**Problems to work on**
A – In the passage on meditation practice, what helps us overcome the initial inertia we are bound to face?
B – Set down, word for word, the portion of the passage on meditation practice that starts at "If we notice" and stops after "bound to face.".

**Excerpted passage**
If we notice the tremendous importance we’ve placed on our day-to-day preoccupations, we can begin to see why this might be the case. Our mind is constantly willing us to return to these activities: “…his restless mind [was] refusing to give up its preoccupations and making him even secretly long to finish meditating in order to return to outer activities that kept surreptitiously calling him to them….” (2)

This is a crucial point. If we want to overcome the subtle drive to return to our daily concerns we first need to be aware of what’s happening. As our meditative practice grows deeper and we start enjoying it more, this yearning to re-engage with our preoccupations will diminish. Michael points out that we begin to look forward to the period set aside for meditation each day. Exercising self-discipline helps us to overcome the initial inertia we’re bound to face.

Practical Suggestions

Establishing and keeping a regular practice is not difficult. We just need to be honest with ourselves and pragmatic in our approach. The following are a handful of strategies that I’ve found helpful.

**Extracted entries**

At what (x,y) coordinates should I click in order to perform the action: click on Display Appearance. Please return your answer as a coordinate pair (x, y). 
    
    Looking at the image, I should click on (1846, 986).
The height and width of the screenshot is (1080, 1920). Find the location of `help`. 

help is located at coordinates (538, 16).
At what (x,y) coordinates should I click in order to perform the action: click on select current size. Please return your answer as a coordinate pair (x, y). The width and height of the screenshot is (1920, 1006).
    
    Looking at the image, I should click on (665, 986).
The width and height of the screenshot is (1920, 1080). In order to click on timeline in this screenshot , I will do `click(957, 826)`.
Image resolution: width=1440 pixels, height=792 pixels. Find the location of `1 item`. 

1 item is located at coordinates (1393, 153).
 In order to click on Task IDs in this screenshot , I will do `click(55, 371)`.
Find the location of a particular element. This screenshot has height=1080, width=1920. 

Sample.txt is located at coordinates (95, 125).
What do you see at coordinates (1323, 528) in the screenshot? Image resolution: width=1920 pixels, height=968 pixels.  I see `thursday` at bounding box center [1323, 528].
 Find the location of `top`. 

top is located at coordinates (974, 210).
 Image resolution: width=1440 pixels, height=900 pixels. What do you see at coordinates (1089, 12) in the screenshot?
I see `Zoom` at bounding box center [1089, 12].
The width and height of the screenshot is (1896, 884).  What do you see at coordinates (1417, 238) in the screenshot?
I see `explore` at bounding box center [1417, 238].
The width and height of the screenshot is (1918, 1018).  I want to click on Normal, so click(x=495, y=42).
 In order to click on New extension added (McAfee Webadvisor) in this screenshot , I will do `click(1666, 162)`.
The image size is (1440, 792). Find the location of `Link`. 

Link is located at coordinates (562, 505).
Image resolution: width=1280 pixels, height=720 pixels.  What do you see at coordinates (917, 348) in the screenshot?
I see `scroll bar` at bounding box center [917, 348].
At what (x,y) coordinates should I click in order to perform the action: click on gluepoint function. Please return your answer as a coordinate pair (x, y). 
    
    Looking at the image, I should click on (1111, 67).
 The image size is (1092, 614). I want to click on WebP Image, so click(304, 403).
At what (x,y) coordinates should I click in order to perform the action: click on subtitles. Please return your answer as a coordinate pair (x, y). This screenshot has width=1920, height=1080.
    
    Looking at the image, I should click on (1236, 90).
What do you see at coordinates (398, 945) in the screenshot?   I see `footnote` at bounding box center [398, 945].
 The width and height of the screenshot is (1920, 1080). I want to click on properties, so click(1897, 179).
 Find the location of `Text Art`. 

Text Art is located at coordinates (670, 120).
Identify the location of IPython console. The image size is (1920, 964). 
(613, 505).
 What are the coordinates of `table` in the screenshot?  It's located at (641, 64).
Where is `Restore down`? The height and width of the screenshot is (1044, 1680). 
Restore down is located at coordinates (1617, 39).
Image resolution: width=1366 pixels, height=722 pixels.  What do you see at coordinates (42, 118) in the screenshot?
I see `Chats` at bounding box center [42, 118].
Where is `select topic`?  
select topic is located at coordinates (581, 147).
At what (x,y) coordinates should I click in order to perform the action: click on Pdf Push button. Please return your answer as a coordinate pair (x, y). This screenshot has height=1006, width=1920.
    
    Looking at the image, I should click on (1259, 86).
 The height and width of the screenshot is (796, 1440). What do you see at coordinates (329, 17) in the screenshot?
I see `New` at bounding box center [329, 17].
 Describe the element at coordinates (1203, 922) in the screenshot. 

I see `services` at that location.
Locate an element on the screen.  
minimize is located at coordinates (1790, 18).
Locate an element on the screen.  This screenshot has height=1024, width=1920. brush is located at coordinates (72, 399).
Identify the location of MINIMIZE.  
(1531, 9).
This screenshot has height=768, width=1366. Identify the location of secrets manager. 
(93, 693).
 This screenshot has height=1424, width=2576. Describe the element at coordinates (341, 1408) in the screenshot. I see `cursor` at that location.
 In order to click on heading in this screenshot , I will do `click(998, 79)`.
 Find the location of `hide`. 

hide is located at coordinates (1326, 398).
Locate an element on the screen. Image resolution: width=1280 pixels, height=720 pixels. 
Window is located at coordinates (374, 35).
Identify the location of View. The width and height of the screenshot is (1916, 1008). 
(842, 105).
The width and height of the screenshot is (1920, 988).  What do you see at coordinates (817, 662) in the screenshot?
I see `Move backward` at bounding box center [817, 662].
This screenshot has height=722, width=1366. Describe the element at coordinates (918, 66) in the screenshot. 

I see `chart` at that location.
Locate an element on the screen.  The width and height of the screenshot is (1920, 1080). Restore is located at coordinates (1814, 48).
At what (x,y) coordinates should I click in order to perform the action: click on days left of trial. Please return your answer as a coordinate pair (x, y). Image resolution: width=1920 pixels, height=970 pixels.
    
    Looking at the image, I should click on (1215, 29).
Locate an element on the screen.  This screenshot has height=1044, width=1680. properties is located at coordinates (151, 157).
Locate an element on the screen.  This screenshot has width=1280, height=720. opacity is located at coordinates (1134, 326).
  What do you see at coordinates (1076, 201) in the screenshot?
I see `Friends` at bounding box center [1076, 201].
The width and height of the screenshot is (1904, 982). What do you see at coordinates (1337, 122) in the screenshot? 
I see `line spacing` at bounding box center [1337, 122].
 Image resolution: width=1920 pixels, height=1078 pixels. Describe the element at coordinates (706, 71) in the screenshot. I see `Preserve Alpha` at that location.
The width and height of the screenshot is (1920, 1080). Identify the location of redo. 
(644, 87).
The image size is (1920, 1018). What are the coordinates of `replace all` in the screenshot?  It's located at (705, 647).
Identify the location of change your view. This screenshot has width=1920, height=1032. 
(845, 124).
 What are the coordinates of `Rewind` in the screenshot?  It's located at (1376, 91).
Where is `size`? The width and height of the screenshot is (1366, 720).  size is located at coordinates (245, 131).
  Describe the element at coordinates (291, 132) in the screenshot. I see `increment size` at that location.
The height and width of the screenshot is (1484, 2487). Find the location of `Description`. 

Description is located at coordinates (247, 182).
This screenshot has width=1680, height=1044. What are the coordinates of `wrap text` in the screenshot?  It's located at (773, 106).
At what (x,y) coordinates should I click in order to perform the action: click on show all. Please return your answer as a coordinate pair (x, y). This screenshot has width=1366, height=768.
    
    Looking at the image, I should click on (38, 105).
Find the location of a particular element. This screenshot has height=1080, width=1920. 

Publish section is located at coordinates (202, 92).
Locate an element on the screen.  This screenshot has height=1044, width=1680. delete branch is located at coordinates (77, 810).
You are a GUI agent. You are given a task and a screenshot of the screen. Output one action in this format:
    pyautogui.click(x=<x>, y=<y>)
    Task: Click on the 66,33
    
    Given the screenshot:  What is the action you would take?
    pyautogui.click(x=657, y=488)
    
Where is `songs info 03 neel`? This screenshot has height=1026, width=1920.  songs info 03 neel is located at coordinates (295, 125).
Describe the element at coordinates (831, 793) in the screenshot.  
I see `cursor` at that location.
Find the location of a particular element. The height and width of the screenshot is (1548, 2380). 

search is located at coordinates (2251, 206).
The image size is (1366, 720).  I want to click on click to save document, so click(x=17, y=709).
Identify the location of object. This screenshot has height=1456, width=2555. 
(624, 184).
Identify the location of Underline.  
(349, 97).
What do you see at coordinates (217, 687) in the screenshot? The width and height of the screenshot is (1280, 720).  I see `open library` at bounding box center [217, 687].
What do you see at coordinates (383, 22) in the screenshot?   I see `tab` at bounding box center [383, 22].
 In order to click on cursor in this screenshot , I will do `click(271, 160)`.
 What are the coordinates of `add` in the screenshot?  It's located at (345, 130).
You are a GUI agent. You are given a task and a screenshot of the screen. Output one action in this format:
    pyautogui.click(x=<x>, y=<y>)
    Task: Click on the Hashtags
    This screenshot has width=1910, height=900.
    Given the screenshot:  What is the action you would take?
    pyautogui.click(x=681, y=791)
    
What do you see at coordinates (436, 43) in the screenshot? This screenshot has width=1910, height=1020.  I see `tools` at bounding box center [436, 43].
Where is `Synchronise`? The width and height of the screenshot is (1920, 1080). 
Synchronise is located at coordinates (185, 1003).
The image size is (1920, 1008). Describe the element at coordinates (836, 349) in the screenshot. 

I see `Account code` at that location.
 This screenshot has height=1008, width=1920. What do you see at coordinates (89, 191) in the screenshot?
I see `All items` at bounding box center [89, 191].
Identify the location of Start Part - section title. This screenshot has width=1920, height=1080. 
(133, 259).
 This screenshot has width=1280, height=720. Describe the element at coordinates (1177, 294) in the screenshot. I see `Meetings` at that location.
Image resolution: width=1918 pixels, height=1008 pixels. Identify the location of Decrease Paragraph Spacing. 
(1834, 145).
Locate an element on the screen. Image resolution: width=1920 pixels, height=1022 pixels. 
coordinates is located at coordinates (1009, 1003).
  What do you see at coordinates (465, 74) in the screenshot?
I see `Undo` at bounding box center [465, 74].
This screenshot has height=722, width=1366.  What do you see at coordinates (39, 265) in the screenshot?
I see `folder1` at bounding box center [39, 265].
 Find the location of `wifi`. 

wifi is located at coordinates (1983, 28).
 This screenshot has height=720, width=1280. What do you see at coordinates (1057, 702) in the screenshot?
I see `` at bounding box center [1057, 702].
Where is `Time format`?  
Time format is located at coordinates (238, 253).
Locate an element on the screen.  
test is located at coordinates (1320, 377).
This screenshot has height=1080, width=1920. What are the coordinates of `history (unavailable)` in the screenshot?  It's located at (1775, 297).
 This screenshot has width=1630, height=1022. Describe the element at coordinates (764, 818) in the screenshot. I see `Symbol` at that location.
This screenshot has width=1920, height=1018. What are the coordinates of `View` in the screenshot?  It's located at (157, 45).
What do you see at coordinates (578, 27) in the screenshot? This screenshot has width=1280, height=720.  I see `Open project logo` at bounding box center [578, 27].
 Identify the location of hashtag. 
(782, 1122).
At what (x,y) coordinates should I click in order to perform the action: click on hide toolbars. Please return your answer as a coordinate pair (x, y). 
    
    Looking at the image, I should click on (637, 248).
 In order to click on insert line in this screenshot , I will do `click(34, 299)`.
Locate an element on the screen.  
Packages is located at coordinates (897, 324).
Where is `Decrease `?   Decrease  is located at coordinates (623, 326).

**Task results**
A – Exercising self-discipline.

B –
If we notice the tremendous importance we’ve placed on our day-to-day preoccupations, we can begin to see why this might be the case. Our mind is constantly willing us to return to these activities: “…his restless mind [was] refusing to give up its preoccupations and making him even secretly long to finish meditating in order to return to outer activities that kept surreptitiously calling him to them….” (2)

This is a crucial point. If we want to overcome the subtle drive to return to our daily concerns we first need to be aware of what’s happening. As our meditative practice grows deeper and we start enjoying it more, this yearning to re-engage with our preoccupations will diminish. Michael points out that we begin to look forward to the period set aside for meditation each day. Exercising self-discipline helps us to overcome the initial inertia we’re bound to face.